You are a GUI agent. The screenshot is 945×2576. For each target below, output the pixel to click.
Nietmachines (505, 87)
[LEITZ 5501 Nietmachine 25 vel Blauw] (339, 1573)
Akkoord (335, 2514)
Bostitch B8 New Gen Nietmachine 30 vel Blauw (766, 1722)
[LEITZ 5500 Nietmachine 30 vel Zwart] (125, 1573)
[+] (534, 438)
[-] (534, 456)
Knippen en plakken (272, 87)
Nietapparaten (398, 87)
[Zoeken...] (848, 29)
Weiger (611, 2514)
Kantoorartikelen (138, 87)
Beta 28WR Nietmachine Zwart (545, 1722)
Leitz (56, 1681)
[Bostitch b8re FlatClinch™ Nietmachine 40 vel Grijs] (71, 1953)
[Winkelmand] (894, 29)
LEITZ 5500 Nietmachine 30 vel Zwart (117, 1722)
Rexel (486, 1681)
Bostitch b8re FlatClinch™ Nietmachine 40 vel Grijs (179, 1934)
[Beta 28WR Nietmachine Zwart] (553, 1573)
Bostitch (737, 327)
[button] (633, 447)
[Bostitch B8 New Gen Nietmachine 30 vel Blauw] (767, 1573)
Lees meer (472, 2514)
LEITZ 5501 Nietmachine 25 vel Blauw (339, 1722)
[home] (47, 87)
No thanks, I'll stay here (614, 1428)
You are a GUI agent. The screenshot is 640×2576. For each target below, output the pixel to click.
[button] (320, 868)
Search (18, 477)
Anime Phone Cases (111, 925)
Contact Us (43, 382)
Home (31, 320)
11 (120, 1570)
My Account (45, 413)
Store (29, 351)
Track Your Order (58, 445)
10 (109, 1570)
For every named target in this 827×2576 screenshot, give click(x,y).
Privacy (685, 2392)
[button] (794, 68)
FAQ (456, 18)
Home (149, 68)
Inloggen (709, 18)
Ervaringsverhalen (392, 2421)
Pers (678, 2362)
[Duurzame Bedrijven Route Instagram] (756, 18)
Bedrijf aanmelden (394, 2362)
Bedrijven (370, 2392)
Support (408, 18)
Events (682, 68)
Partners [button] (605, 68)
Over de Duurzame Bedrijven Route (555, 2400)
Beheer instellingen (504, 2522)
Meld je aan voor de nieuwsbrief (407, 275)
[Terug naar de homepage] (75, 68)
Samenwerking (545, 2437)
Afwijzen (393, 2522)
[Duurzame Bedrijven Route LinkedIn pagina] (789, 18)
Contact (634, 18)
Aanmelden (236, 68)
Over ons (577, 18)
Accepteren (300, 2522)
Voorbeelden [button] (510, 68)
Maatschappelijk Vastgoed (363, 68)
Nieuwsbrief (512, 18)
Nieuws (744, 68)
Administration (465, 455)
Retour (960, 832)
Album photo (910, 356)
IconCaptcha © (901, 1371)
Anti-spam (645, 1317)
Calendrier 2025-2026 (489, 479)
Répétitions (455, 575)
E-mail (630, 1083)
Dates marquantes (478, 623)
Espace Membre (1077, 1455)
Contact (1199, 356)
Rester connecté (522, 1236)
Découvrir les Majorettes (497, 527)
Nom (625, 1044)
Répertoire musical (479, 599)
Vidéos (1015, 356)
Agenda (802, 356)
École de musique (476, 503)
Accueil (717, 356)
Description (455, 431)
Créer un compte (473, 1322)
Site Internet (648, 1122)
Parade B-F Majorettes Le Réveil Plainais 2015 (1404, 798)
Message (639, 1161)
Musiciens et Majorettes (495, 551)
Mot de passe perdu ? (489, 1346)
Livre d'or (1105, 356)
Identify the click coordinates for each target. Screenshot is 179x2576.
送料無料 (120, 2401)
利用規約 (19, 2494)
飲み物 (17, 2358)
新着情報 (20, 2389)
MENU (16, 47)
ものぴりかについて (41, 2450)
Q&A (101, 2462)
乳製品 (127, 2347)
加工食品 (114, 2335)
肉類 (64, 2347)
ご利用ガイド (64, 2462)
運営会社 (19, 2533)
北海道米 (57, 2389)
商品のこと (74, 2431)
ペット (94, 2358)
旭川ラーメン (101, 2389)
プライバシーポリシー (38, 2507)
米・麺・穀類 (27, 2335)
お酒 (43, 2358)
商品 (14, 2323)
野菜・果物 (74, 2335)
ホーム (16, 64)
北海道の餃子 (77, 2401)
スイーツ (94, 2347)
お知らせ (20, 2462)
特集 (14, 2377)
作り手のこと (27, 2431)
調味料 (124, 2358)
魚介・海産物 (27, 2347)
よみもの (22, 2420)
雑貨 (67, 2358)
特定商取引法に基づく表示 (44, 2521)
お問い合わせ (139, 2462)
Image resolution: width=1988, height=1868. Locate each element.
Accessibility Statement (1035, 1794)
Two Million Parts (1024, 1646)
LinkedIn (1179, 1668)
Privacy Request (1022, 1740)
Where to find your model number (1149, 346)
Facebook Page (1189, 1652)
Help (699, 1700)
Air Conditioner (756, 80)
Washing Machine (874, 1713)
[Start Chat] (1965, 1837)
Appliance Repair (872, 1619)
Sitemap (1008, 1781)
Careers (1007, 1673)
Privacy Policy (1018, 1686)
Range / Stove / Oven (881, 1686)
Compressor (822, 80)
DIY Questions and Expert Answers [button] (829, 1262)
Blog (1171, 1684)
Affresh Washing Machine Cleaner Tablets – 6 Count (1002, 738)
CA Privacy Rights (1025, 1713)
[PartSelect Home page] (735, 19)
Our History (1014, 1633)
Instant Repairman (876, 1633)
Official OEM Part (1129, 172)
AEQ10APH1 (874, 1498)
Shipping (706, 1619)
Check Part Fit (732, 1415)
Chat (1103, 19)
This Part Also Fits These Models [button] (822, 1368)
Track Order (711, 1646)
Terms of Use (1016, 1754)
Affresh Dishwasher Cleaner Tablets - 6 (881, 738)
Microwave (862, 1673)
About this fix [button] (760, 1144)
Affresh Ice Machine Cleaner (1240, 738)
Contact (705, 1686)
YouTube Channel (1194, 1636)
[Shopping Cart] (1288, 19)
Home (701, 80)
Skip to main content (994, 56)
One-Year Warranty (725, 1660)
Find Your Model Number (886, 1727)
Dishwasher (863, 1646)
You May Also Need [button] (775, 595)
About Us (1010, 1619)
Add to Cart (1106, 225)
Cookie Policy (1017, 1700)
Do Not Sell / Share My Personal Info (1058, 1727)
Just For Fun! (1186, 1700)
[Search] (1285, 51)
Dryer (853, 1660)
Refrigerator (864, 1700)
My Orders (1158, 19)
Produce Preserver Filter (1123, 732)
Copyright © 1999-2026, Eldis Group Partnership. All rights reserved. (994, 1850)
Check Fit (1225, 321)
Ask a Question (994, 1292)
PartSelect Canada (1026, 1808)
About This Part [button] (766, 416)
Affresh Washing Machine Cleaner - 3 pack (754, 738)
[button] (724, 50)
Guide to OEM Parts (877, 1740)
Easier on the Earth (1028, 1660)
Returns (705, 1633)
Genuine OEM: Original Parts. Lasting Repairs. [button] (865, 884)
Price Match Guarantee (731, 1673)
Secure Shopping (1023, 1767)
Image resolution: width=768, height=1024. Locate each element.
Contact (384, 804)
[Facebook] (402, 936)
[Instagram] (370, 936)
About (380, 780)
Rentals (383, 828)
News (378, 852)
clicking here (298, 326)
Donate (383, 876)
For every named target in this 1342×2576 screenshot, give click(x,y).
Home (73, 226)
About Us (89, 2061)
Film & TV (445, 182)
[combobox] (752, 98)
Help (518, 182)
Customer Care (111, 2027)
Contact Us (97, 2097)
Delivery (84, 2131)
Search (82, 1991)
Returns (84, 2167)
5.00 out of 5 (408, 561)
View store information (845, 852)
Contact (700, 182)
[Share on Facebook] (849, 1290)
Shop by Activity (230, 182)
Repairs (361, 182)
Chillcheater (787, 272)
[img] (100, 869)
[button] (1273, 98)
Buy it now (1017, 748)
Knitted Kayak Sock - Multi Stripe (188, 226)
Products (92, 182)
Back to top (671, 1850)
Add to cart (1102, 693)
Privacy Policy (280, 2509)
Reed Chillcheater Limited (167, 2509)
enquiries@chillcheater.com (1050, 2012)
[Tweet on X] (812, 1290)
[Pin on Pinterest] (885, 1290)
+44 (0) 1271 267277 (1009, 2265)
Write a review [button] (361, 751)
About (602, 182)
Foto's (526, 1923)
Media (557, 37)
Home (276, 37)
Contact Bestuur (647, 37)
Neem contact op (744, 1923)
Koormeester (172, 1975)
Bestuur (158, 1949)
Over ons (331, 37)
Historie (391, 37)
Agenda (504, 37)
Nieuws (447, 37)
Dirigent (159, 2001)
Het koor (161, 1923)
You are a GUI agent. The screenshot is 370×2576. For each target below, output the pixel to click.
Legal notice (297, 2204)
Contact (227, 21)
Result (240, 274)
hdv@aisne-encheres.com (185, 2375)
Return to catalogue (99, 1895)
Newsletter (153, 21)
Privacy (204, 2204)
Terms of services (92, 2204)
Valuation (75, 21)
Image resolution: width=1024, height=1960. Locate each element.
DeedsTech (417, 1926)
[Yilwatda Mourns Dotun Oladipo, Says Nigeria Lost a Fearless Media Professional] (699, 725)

------------------------------

**What is being asked:**
Could you repeat exactly the lines in the listing above from the one with "北海道の餃子 (77, 2401)" down to the one with "Cookie Policy (1017, 1700)"? Include both of those lines.

**Written answer:**
北海道の餃子 (77, 2401)
スイーツ (94, 2347)
お知らせ (20, 2462)
特集 (14, 2377)
作り手のこと (27, 2431)
調味料 (124, 2358)
魚介・海産物 (27, 2347)
よみもの (22, 2420)
雑貨 (67, 2358)
特定商取引法に基づく表示 (44, 2521)
お問い合わせ (139, 2462)
Image resolution: width=1988, height=1868. Locate each element.
Accessibility Statement (1035, 1794)
Two Million Parts (1024, 1646)
LinkedIn (1179, 1668)
Privacy Request (1022, 1740)
Where to find your model number (1149, 346)
Facebook Page (1189, 1652)
Help (699, 1700)
Air Conditioner (756, 80)
Washing Machine (874, 1713)
[Start Chat] (1965, 1837)
Appliance Repair (872, 1619)
Sitemap (1008, 1781)
Careers (1007, 1673)
Privacy Policy (1018, 1686)
Range / Stove / Oven (881, 1686)
Compressor (822, 80)
DIY Questions and Expert Answers [button] (829, 1262)
Blog (1171, 1684)
Affresh Washing Machine Cleaner Tablets – 6 Count (1002, 738)
CA Privacy Rights (1025, 1713)
[PartSelect Home page] (735, 19)
Our History (1014, 1633)
Instant Repairman (876, 1633)
Official OEM Part (1129, 172)
AEQ10APH1 (874, 1498)
Shipping (706, 1619)
Check Part Fit (732, 1415)
Chat (1103, 19)
This Part Also Fits These Models [button] (822, 1368)
Track Order (711, 1646)
Terms of Use (1016, 1754)
Affresh Dishwasher Cleaner Tablets - 6 (881, 738)
Microwave (862, 1673)
About this fix [button] (760, 1144)
Affresh Ice Machine Cleaner (1240, 738)
Contact (705, 1686)
YouTube Channel (1194, 1636)
[Shopping Cart] (1288, 19)
Home (701, 80)
Skip to main content (994, 56)
One-Year Warranty (725, 1660)
Find Your Model Number (886, 1727)
Dishwasher (863, 1646)
You May Also Need [button] (775, 595)
About Us (1010, 1619)
Add to Cart (1106, 225)
Cookie Policy (1017, 1700)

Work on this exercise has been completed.